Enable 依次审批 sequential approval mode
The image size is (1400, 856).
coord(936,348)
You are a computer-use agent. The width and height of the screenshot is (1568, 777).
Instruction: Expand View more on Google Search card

--

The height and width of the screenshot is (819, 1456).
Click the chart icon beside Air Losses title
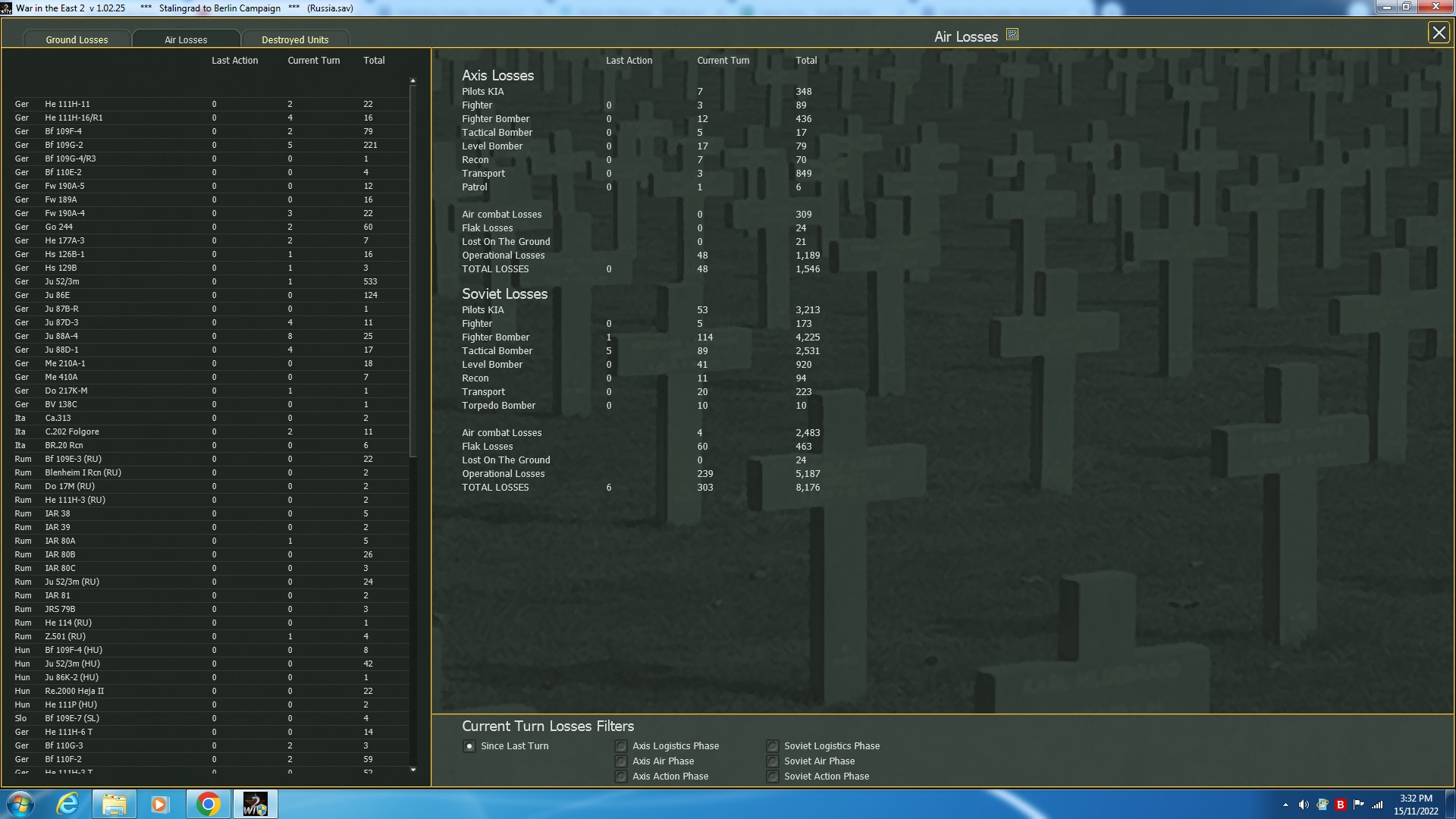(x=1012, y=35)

■ Your task: Go through the listing above. Show each line where the word "screenshot" is found.

■ Response area:
You are a computer-use agent. The width and height of the screenshot is (1568, 777).
The height and width of the screenshot is (819, 1456).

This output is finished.